Certe comunicazioni commerciali indirizzate agli anziani presentano un lato di comicità involontaria, come in uno spot Actimel Danone di qualche tempo fa.
Lo speaker ricorda con tono paziente che “uno stile di vita sano è importante per le difese naturali. E…quando s’indeboliscono, prova Actimel, etc.” Nel frattempo, alla parola ‘indeboliscono’, si vedono due anziani, un uomo e una donna, ridotti quasi allo stato di fantasmi, diafani e biancastri, che stanno bevendo a più non posso lo yogurt probiotico, con cui presto riprenderanno colore, carne, sembianze umane. L’immagine dei due che stanno per svanire è quasi un trailer della loro scomparsa dalla vita: è quasi inevitabile vederla così, con evidenti effetti di humour nero.

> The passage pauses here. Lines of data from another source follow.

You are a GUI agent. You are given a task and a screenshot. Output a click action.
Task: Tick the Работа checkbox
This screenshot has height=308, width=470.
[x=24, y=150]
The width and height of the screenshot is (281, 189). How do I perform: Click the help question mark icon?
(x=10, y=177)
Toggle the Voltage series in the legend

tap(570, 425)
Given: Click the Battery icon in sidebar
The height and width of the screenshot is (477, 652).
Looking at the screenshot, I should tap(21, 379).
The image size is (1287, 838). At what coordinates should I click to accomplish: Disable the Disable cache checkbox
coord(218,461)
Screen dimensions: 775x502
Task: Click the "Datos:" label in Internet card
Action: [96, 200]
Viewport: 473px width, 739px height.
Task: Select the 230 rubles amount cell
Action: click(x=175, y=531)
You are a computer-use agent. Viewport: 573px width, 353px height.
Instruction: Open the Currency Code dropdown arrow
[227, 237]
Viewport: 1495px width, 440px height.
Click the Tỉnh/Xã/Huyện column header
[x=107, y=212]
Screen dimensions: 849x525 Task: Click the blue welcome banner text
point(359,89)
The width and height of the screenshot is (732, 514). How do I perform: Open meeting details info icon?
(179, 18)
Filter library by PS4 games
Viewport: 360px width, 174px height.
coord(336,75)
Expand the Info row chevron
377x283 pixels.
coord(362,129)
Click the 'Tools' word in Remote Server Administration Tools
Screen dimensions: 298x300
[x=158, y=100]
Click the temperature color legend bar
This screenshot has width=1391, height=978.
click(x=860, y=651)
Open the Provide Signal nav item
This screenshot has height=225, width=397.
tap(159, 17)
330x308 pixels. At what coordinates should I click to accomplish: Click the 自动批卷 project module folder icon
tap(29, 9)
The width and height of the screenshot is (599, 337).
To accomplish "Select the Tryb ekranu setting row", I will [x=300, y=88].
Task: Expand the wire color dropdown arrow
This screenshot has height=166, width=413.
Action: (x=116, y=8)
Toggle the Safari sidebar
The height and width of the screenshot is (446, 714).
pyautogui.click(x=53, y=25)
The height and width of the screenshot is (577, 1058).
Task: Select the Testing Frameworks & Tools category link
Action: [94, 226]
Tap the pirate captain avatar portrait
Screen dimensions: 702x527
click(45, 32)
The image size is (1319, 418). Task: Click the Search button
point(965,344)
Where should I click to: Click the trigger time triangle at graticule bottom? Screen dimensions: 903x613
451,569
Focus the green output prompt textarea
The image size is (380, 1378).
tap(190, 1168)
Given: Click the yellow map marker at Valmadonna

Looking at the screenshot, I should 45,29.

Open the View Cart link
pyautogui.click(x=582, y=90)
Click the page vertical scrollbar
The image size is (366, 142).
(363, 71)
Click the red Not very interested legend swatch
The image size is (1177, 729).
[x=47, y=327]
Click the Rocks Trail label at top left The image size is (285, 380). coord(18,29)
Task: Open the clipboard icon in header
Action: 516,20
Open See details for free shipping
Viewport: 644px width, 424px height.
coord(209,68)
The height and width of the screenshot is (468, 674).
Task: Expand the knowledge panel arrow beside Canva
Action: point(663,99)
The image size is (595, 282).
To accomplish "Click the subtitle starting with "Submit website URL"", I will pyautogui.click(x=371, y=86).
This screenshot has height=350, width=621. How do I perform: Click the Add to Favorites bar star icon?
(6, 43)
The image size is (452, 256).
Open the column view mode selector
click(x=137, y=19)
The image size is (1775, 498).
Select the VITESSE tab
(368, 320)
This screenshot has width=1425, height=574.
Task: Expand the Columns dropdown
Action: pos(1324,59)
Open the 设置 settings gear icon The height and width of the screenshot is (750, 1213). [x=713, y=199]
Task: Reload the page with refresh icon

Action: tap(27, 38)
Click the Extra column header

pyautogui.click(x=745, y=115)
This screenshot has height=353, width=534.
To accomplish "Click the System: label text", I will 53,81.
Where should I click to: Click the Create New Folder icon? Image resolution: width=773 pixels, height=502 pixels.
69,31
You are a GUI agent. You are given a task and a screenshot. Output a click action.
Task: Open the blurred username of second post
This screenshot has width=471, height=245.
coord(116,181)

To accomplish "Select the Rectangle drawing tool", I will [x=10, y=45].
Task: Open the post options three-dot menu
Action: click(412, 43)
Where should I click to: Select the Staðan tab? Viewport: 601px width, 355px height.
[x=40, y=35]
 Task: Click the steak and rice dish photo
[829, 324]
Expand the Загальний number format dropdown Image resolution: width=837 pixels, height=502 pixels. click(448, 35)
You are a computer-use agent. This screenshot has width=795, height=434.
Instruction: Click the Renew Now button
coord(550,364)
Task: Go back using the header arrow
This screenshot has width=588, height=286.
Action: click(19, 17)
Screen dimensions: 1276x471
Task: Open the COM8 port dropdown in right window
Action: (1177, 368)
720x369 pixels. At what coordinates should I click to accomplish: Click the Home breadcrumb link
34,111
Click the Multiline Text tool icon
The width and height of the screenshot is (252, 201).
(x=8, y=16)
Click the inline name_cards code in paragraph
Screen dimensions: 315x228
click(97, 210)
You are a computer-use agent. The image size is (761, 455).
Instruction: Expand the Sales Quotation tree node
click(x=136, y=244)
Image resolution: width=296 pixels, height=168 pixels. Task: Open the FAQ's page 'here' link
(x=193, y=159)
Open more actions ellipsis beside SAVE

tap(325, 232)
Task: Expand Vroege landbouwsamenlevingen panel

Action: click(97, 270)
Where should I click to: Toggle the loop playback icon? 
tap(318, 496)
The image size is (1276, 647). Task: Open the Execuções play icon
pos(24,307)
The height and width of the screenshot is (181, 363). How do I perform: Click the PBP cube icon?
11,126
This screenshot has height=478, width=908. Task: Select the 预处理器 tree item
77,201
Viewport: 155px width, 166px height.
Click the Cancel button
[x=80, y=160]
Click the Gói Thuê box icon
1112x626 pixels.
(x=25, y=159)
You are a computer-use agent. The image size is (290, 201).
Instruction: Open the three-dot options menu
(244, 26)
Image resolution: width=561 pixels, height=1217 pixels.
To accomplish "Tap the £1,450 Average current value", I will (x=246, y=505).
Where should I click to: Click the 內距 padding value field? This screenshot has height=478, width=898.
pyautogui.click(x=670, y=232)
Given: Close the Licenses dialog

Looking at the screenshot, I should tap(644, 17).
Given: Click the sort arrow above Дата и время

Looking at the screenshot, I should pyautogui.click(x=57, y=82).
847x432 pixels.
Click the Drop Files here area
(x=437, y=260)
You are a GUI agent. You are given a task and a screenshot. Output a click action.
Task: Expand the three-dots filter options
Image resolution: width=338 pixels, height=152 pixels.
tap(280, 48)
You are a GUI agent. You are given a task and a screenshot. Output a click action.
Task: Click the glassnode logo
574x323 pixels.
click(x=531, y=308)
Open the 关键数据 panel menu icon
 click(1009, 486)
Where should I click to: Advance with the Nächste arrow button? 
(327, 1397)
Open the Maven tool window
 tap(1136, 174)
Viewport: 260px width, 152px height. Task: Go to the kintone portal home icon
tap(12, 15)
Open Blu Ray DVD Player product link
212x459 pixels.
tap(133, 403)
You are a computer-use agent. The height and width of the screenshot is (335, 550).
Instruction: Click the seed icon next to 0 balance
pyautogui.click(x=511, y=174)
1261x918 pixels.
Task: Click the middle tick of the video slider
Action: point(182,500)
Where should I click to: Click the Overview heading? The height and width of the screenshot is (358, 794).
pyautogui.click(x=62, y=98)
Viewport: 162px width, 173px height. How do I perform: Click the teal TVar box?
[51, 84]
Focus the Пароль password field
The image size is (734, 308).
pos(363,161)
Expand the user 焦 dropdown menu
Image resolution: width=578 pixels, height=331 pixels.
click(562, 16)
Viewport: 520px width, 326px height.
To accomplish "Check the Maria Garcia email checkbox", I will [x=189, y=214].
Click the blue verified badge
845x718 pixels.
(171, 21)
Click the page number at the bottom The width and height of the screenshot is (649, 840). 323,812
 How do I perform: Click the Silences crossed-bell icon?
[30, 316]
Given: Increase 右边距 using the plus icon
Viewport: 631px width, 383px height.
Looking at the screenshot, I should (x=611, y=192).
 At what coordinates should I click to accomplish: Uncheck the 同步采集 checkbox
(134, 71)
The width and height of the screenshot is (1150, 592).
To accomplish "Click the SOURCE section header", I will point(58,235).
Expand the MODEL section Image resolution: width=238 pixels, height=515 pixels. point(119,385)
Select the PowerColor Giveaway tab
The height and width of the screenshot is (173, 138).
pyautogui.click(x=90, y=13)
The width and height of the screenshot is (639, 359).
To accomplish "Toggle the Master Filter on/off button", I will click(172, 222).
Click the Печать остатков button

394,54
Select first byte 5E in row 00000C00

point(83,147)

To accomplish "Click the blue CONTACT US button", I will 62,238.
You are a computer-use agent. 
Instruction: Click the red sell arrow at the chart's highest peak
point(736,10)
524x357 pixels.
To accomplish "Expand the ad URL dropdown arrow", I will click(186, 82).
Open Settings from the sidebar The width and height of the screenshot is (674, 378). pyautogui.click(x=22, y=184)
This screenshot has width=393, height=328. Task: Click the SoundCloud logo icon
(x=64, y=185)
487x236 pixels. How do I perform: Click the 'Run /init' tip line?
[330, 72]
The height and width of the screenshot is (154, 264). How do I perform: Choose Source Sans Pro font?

E’ decisamente più abile, e consapevolmente spiritoso, uno spot Coca-Cola centrato sulla figura di un anziano che è vissuto a lungo senza assaporare la più famosa delle bibite gasate (“Non l’ho mai provata”: un vero emarginato, dunque), e che solo in età avanzata si rende conto di ciò che si è perso, quando la badante della casa di riposo gliene offre una bottiglia.
A quel punto, dopo un sorso o due, la fantasia del vecchio si scatena, e gli fa vivere in un lampo emozioni intense, esperienze estreme e piacevoli che non si era mai concesso nella vita (“Cos’altro, non ho mai fatto!”). Nell’ultima inquadratura vediamo Mr. Jones (così si chiama il vecchio) che cammina pieno di vitalità sui marciapiedi affollati di una grande città, essendosi lasciato alle spalle la casa di riposo.